Menurut Manajer Program Transformasi Sistem Energi IESR, Deon Arinaldo, kajian ini menganalisis potensi proyek berdasarkan regulasi yang berlaku serta kesiapan infrastruktur kelistrikan. Dari analisis tersebut, ditemukan bahwa pembangkit listrik tenaga angin daratan dapat berkontribusi sekitar 167 GW, sementara tenaga surya berbasis daratan memiliki potensi sebesar 165,9 GW, dan tenaga mikrohidro sekitar 0,7 GW.

Koordinator Riset Kelompok Data dan Pemodelan IESR, Pintoko Aji, menjelaskan bahwa lebih dari 60% dari total potensi proyek yang layak secara finansial memiliki tingkat pengembalian investasi yang menarik. Ini menandakan bahwa sektor energi terbarukan dapat menjadi peluang yang menjanjikan bagi investor. 

Secara geografis, sumber daya angin lebih banyak tersedia di wilayah Sulawesi, Nusa Tenggara, Maluku, dan Papua, sedangkan minihidro memiliki potensi besar di Sumatera. Sementara itu, tenaga surya dapat dimanfaatkan secara luas di Sumatera, Kalimantan, dan Sulawesi.

Agar potensi ini dapat dimaksimalkan, penguatan infrastruktur kelistrikan seperti jaringan transmisi dan distribusi menjadi hal yang krusial. IESR mendorong pemerintah untuk mengakomodasi alokasi lahan bagi energi terbarukan dalam perencanaan tata ruang serta menyederhanakan regulasi pengadaan lahan guna mengurangi risiko investasi. Selain itu, target pemanfaatan energi terbarukan yang lebih spesifik untuk setiap daerah dapat membantu mempercepat transisi energi di Indonesia.

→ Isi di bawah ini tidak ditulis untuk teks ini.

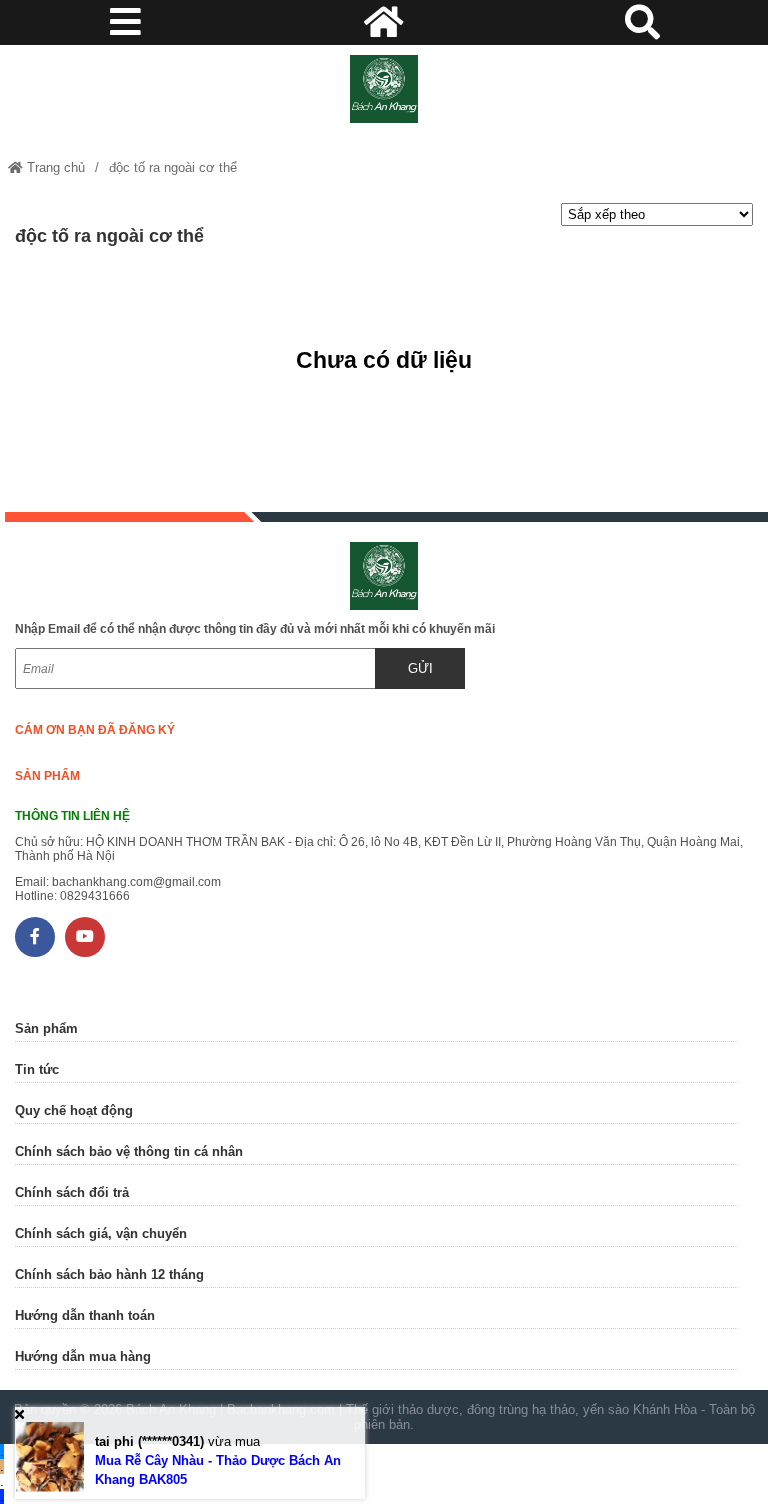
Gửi (420, 668)
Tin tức (37, 1069)
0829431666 (95, 896)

Dalam hal penyediaan listrik, PT PLN (Persero) diharapkan dapat menyusun strategi untuk memperluas jaringan ke lokasi-lokasi dengan potensi energi terbarukan yang tinggi. Selain itu, reformasi dalam mekanisme pengadaan di sektor energi juga diperlukan agar proyek-proyek ini dapat terintegrasi dengan baik ke dalam sistem kelistrikan nasional.

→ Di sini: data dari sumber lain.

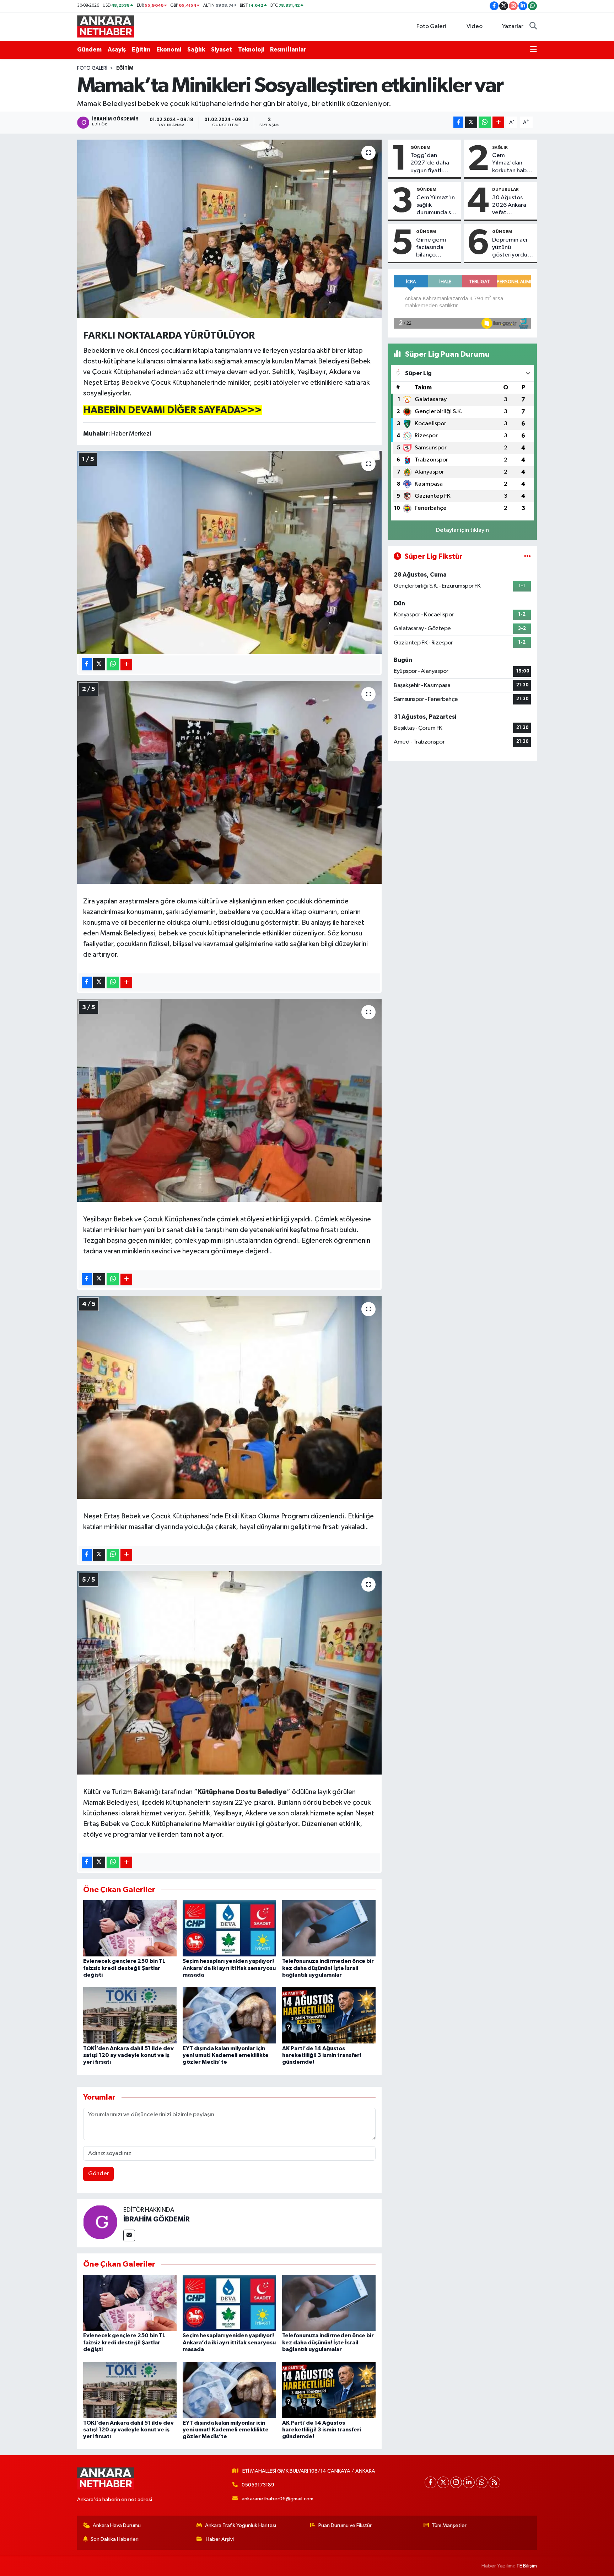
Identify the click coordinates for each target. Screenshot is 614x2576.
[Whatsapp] (482, 2482)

Ketua Pakar Asosiasi Energi Surya Indonesia (AESI), Herman Darnel Ibrahim, menilai bahwa tenaga surya memiliki peran strategis dalam transisi energi. Dengan kemajuan teknologi yang semakin pesat, energi surya kini menjadi lebih kompetitif dibandingkan sumber energi konvensional seperti gas dan nuklir.

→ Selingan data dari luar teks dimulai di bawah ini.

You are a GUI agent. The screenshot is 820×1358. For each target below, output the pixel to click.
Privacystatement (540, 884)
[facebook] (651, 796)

Sebagai bagian dari komitmen menuju emisi nol bersih (net zero emission) pada 2060 atau lebih cepat, Indonesia telah bergabung dalam inisiatif Just Energy Transition Partnership (JETP) senilai 20 miliar dolar AS sejak 2022. Salah satu target utama dari kesepakatan ini adalah mengurangi emisi karbon hingga 290 juta ton CO2 serta meningkatkan porsi energi terbarukan dalam bauran energi nasional hingga 34% pada 2030.